**Collected data entries**
━━━━━━

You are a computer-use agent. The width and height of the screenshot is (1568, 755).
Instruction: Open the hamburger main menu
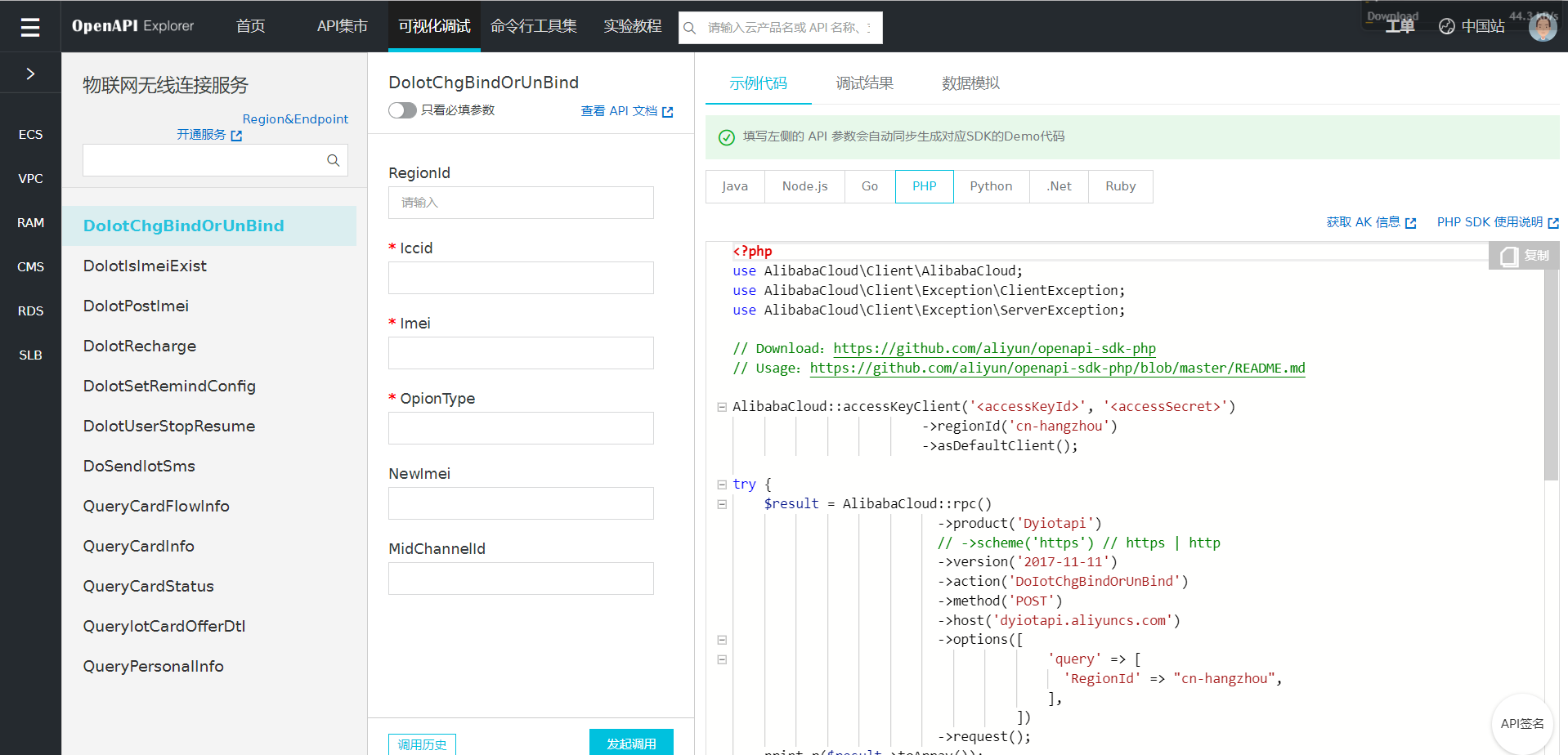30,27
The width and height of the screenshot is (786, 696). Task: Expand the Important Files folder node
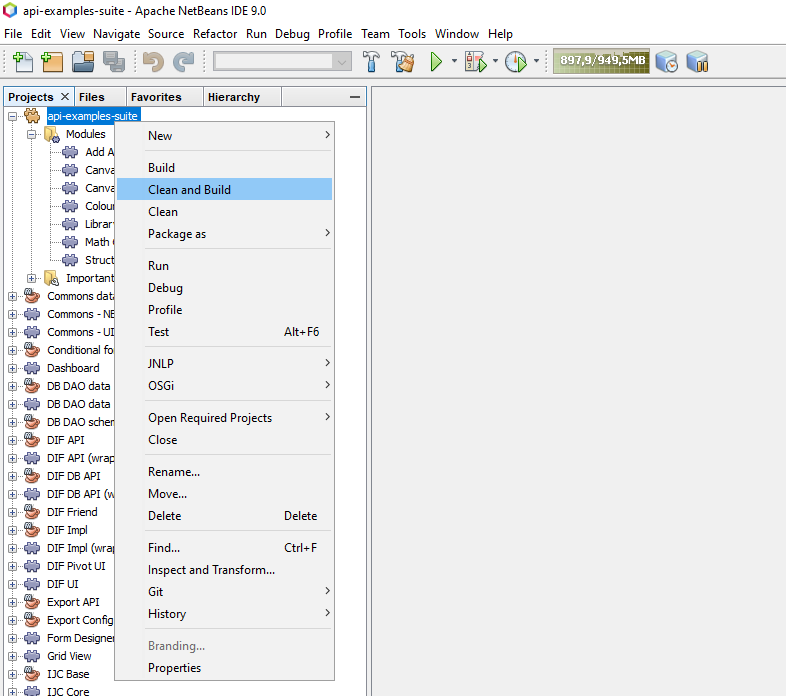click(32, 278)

━━━━━━

**The problem**
Your task is an exact printout of the records above, with no pictures.

**Your solution**
You are a computer-use agent. The width and height of the screenshot is (1568, 755).
Instruction: Open the hamburger main menu
30,27
The width and height of the screenshot is (786, 696). Task: Expand the Important Files folder node
click(32, 278)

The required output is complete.